O Município de Santa Cruz aprovou hoje um voto de protesto hoje aprovado com os votos a favor do JPP e do PS e com a abstenção do PSD na Assembleia Municipal, onde denuncia que o próximo ano letivo "arrancará mais pobre, por decisão unilateral da Secretaria de Educação".
A autarquia lembra "os encerramentos e fusões de escolas", o "abandono de equipamentos escolares em perfeitas condições de acolher novos projetos", ao ponto de já estarem a ser vandalizados.
"Já com efeito a partir do próximo ano letivo 2023/2024, 12 anos depois da sua abertura e de um caminho repleto de sucessos, o Curso Profissional de Técnico de Turismo da Escola Básica e Secundária de Santa Cruz vê o seu pedido para reiniciar um novo percurso de 3 anos não autorizado", diz ainda a autarquia, avançando que a Secretaria da Educação não ouviu o concelho.
"Graças à Secretaria Regional da Educação, numa decisão unilateral, sem ouvir as forças vivas do concelho, os cerca de 20 alunos pré-inscritos e que aguardavam a reabertura do curso, vêem-se empurrados para fora da sua escola e do seu concelho, e obrigados a repensar o seu futuro", declaram.

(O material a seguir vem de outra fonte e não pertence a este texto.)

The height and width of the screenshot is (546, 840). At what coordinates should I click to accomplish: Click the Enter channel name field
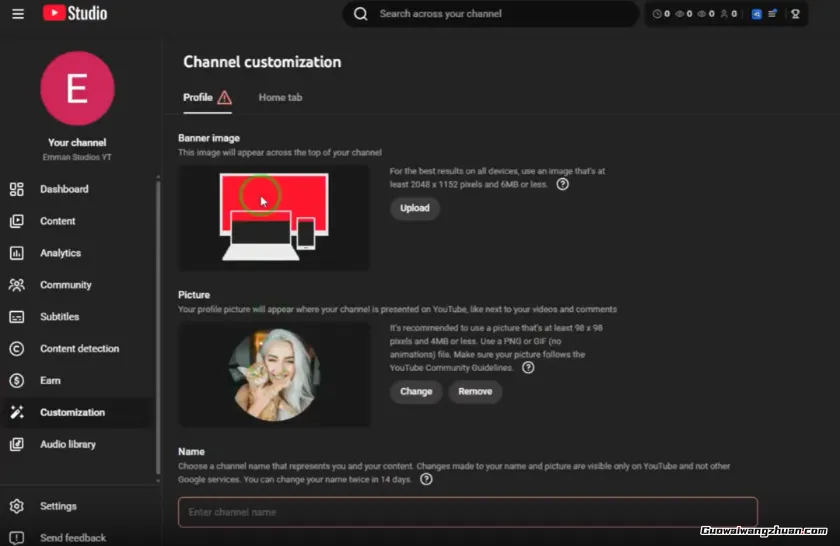[467, 512]
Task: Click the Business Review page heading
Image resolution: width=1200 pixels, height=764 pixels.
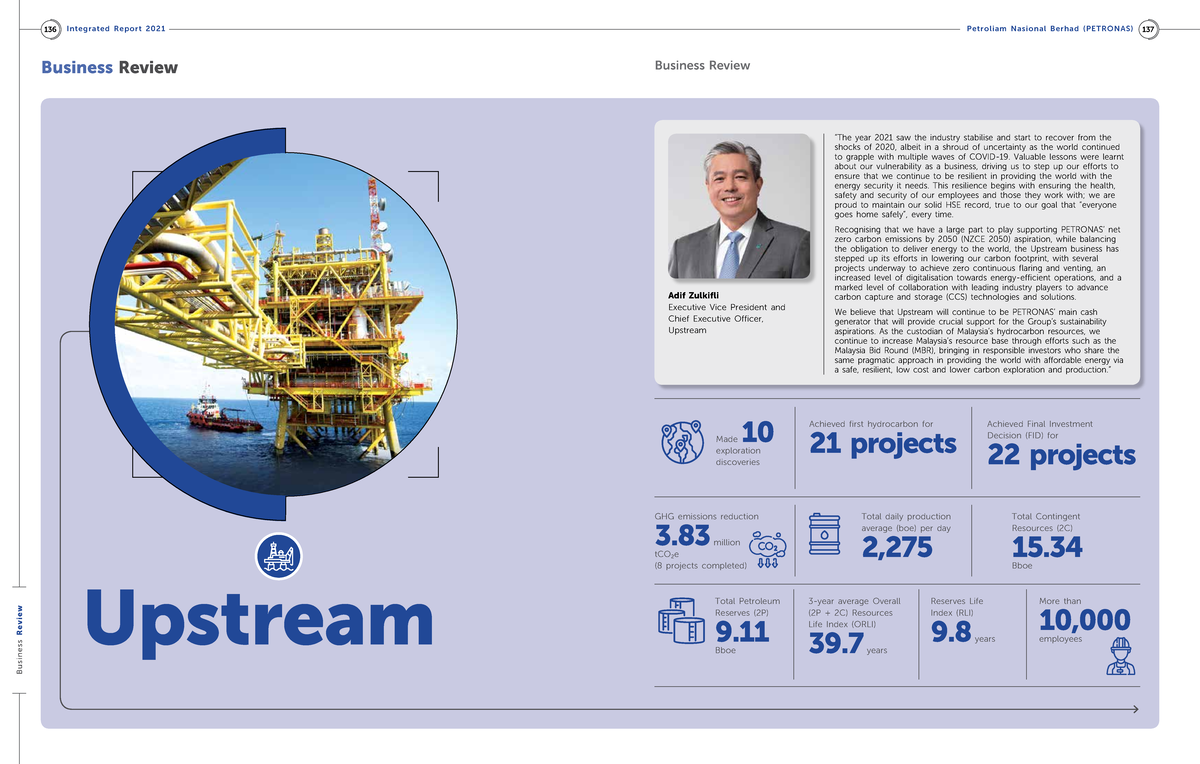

A Câmara Municipal de Santa Cruz realça ainda que o curso profissional de Técnico de Turismo "não só confere um certificado de qualificação profissional de nível III, permitindo o ingresso no mundo do trabalho, como também confere um diploma de conclusão do ensino secundário, o qual possibilita o acesso ao ensino superior, em conformidade com os requisitos previstos no regulamento de acesso ao ensino superior".
Em suma, Santa Cruz "não percebe" a decisão "de não autorizar a reabertura de novo Curso Profissional de Técnico de Turismo já com efeitos a partir do próximo ano letivo!", alertando para efeitos prejudiciais dessa decisão.
"Perdem os jovens, perde a Escola Básica e Secundária de Santa Cruz, perde o concelho de Santa Cruz!", remata o executivo camarário de Santa Cruz.